Service Level Management: If you are using Financial Management activities it is very likely that Service Level Agreements are in place between you and your customers. You can detail different tiered customer charge models in the Gold, Silver, and Bronze descriptions on the Service Window. You can define additional charge options beyond these examples, but good Financial Management always benefits from following the simplest model possible.

Notional Charging: Where no actual transfer of funds, payment of bills, or balancing of funds takes place, you can still charge 'notionally'. That is, the full extent of the charging model can still be followed.

Direct/Cost-Plus Charging: Where a combination of Direct and Indirect Costs may be applied, the financial reports produced can add these together providing a 'direct-plus' view.

Fixed Charges: This is a simple calculation where for each customer a price is defined for the service. Again, the Financial report used provides the calculation for this.

ROI, NPV, and IRR: The ROI and the values for Net Present Value and Internal Rate of Return are calculated with Service Finance Reports. Enter the current total cost of service produced from your Finance Cost reports in the Cost of Service field. Enter the current total service earnings from your Finance Billing reports in the Service Earnings fields. Calculations from within Crystal Reports produce ROI, NPV and IRR. For more detail on the formula for these, see the Crystal Reports help files.

Post Program ROI is not calculated as a function of Service Desk.
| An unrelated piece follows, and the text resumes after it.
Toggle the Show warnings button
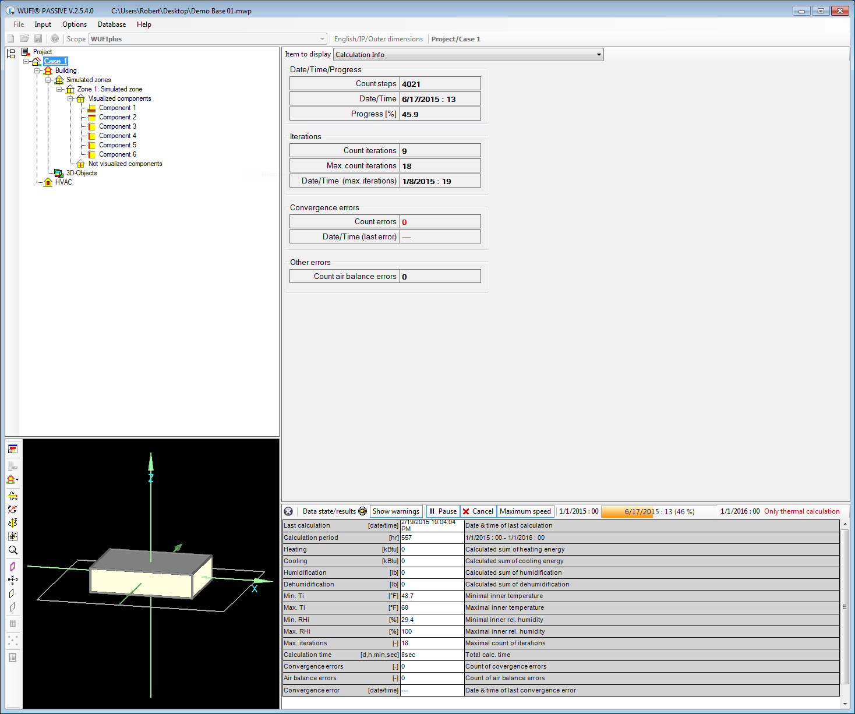Viewport: 855px width, 714px height. click(x=396, y=511)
However, Service Desk does support the softer activities that typically make up the function, such as questionnaires and surveys. To ensure that this takes place, add an action to the Service Lifecycle process to gather the necessary data. Place this action after the Go Live of the Service. Adding this for all your Services should ensure that every Service can be assessed this way, in a consistent fashion.

Budgeting

In order to understand if your services are being delivered in budget you will need to record both how much money you are expecting it to cost and how much it actually does cost in terms of delivering the service. To see how far apart these numbers are, use the BudgetDeviation.rpt Crystal report provided.